Lemon and Baking Soda
Combined with baking soda, lemon is a powerful cleaning agent for areas ridden with odors and bacteria, such as the bathroom. Mix one part lemon and two parts baking soda in a bowl to create a paste-like solution, apply it to the cleaning area and scrub with a sponge or brush to remove grime, residues and even rust from toilets, chrome and copper fixtures, sinks, shower doors and tubs. Rinse or wipe down the area when finished. The citric acid and baking soda combined works well to deodorize drains and garbage disposals and on the dishes themselves when used with dish soap. Used with a sponge mop, it can also be used to clean linoleum and ceramic flooring. Rub a baking soda and lemon paste onto stains on white clothing with a toothbrush before washing.
Lemon and Vinegar
Like citric acid, vinegar is a natural all-purpose cleaning agent. Combine the two in equal parts with water into a spray bottle to clean mirrors and other shiny surfaces, or combine in a bucket to mop floors.The lemon eliminates the unpleasant smell of the vinegar.

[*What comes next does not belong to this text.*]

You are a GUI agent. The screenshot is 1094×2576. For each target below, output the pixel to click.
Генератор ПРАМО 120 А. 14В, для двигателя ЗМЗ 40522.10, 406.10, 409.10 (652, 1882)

Beware of using the solution on tile grout if it is not sufficiently diluted in water, as it may eat away at it . Do not use on marble. Pour lemon and vinegar into the toilet to remove the dirty ring left on the toilet bowl, then scrub and flush. The mixture will also eat away at soap scum and hard water stains on shower doors, drains and fixtures.
Mix a few drops of jojoba or olive oil with lemon juice for a nontoxic alternative to wood furniture spray polish. Pour onto a clean cloth to clean wood furniture and keep it from drying out.